On the daily chart, we see that crude oil extended losses after the market's open and approached the neck line of the head and shoulders formation. The proximity to this important support encouraged oil bulls to act and resulted in a rebound in the following hours. Despite this move, the commodity is still trading well below the recent high and the previously-broken lower border of the rising wedge. Additionally, Friday's upswing materialized on tiny volume, which doesn't confirm oil bulls' strengths. On top of that, the Stochastic Oscillator generated a sell signal, supporting the bearish case. As a reminder, we saw similar position of the indicator at the beginning of March. Back then, a buy signal generated by the indicator triggered a very short-lived upswing, which erased some of earlier drop. Despite this move, the commodity reversed and declined sharply after a sell signal, which suggests that we could see further deterioration in the coming week (especially when we factor in the gravestone candlestick formation and sell signals generated by the RSI and CCI).

Taking all the above into account, we believe that what we wrote in our Oil Trading Alert posted last Tuesday is still up-to-date:

(...) we can notice a potential head and shoulders formation.

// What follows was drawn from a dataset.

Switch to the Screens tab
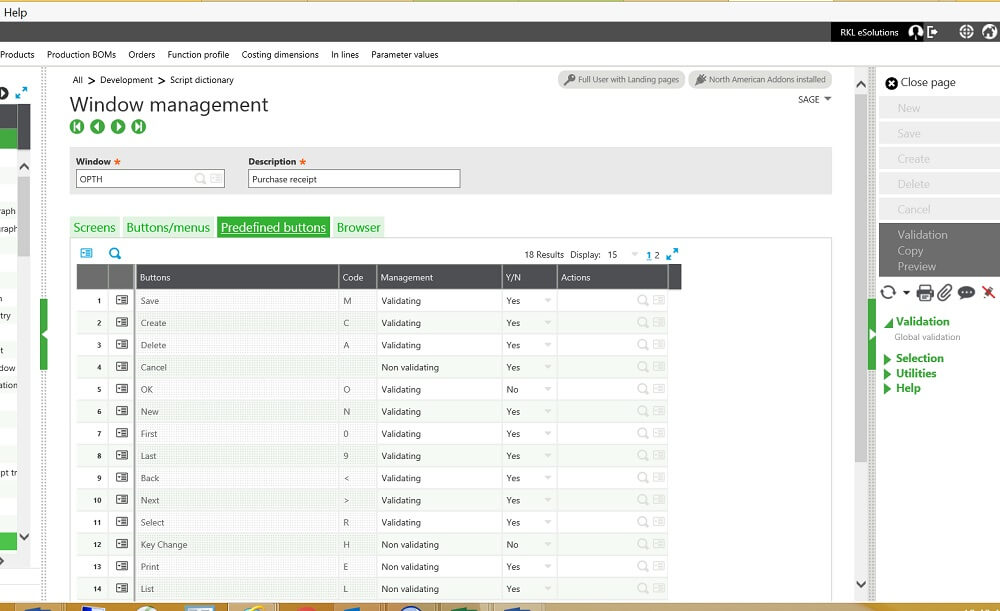The height and width of the screenshot is (611, 1000). pyautogui.click(x=94, y=227)
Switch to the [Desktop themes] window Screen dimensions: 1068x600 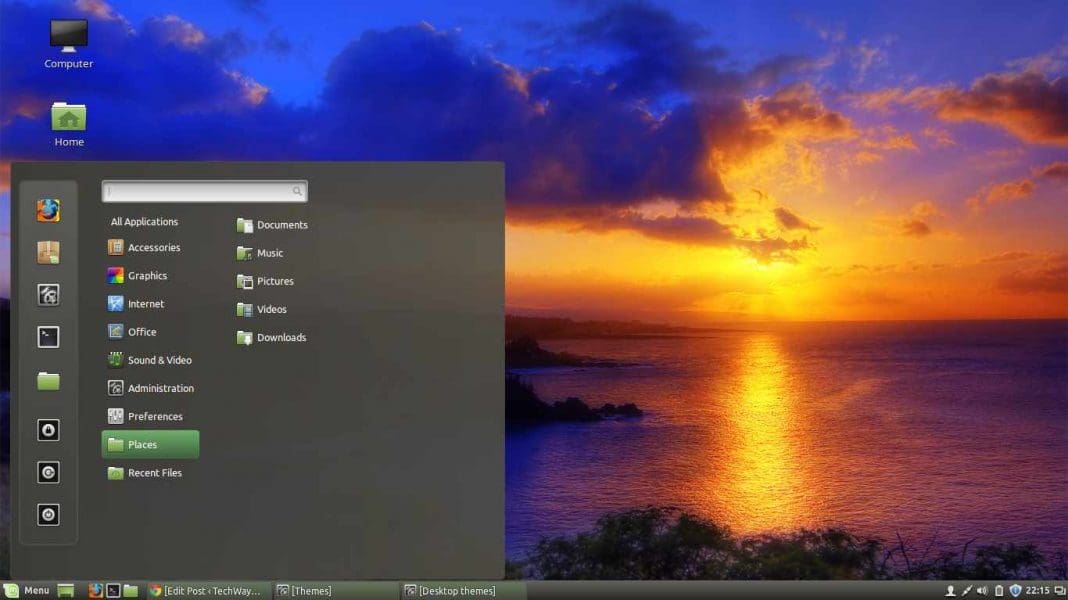coord(453,590)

If this is the case, and oil bears take advantage of this opportunity, light crude will extend declines and test the strength of the green support zone (created by the Feb highs around $54-$54.24) in the coming days (please note that in this area the size of the downswing will correspond to the height of the formation).

Nevertheless, (...) oil bears will have to push the commodity below the green support line based on the May lows (the neck line of the formation is currently around $58.14) before we see an acceleration of the decline.

On top of that, (...) crude oil broke below the lower border of the rising wedge, which suggests a drop to the green support zone created by the Feb highs (in this area the size of the downward move will correspond to the height of the formation).

Summing up, although crude oil bounced off the neck line of a bearish formation, the commodity still remains under the key resistance zone (marked on the monthly chart), which is also reinforced by the recent highs and the lower border of the rising wedge. This suggests that even if light crude moves little higher from here, the space for further gains will be limited and a breakdown below the neck line of the formation is just around the corner.

Very short-term outlook: bearish
Short-term outlook: bearish
MT outlook: mixed with bearish bias
LT outlook: mixed with bearish bias
Trading position (short-term; our opinion): Short positions with a stop-loss order at $65.23 are justified from the risk/reward perspective.